Monday 18 August 2014

Strange Correspondents

It's some while since the tail lights of my twenties disappeared from view. Yet life is good at providing strange reminders of former times.

The other day I received an email out of the blue from a former (married) colleague who asked if I could possibly do him a little favour and send a message to his former married lover to say how much he missed her and ask if she was happy. Oh and by the way, she had a restraining order out against him. Naturally I declined. Most people would accept a restraining order as proof that an ex doesn't want to see them. Worse still, whilst I didn't know the lady in question, I had once known her husband quite well through my then-work and he was a really nice guy. S knew this, so how could he possibly think that I would have contributed to hurting the husband, let alone get myself into trouble on S's behalf by interfering with a restraining order? I was forced to conclude my former colleague S must be having some sort of breakdown. In fact I told him so and encouraged him to seek help. I haven't heard from him since. I did find myself quite shaken by how my former respect for him was eroded by this episode though. He was quite a formative figure in my twenties.

Another correspondent who puzzles me is the ex (think echoes of the late Mike Smith) who emails me every so often with 'How are you?' and then if I don't reply for a few hours sends quite a frantic 'How are you? Are you alright? Please email me back as soon as you can', yet when I reply he goes completely silent for another few months, with maybe one or two cryptic lines about how he is/how am I? at Christmas. I've even suggested we meet for a coffee, he with his partner, me with mine, since he lives almost in the next town and it's nigh on 20 years since we dated, but he seldom replies, except to agree, and then goes silent when I email date and venue suggestions.

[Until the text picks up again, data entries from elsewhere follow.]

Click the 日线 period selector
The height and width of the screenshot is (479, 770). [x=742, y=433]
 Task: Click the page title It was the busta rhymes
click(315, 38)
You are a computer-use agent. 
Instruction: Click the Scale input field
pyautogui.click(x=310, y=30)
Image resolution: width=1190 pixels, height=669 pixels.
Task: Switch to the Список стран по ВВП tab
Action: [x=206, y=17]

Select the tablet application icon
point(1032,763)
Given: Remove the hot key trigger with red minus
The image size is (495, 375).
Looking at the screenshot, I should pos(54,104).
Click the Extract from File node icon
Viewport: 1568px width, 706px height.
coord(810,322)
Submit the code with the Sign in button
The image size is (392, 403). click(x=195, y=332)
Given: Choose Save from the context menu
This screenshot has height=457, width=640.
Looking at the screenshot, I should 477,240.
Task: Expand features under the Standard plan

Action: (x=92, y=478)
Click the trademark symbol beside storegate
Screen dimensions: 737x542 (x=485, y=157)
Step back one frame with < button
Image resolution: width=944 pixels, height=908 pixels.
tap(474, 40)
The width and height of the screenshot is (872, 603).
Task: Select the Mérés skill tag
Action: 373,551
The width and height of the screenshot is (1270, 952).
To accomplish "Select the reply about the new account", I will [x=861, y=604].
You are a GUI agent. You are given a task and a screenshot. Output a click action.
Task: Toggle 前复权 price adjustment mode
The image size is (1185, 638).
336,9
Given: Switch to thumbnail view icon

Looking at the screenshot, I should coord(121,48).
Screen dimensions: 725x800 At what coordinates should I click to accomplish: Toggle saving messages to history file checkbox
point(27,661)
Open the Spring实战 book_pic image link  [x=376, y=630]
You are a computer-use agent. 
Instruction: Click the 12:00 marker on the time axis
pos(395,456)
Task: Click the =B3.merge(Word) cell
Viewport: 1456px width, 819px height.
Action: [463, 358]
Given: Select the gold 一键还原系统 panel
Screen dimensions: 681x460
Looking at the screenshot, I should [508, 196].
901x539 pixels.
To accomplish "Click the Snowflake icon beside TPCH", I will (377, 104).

Yet when I moved to Brighton, I had this impassioned email about how he had struggled to make friends on the South Coast and couldn't wait until I was in the area. Whilst a highly intelligent chap with an engineering degree and law degree which he has now combined into his own business doing something rather worthwhile, I know he's always been insecure about his literary prowess. But it's not as if I ever asked for Shakespeare from him. Just a tad of consistency would be nice. I remember when he ended it, sobbing down the phone line to him in the public call box outside my grandmother's house; 'But I'm not ready for it to end!' (we had only dated for a couple of months). In retrospect I can see he did me a favour. I would have been a basket case by now to have ended up with someone so flaky and uncommunicative. Probably we didn't have that much in common either. Nevertheless, it's nice to know what became of him. We Brits are sentimental souls.

3 comments:

Steve said...

One of the things that gets me through the bad patches is saying to myself, "at least I'm not my ex's".

P.S. Not sure about the apostrophe.

Nota Bene said...

I've kept in touch for many years with some of my ex's...to the extent that I've sort of forgotten that they are an ex; others I avoid like the plague, and vice versa I suspect...

Wisewebwoman said...

Exes have provided me with great fodder for blog posts :D

And collusion with a stalker? The very nerve of him!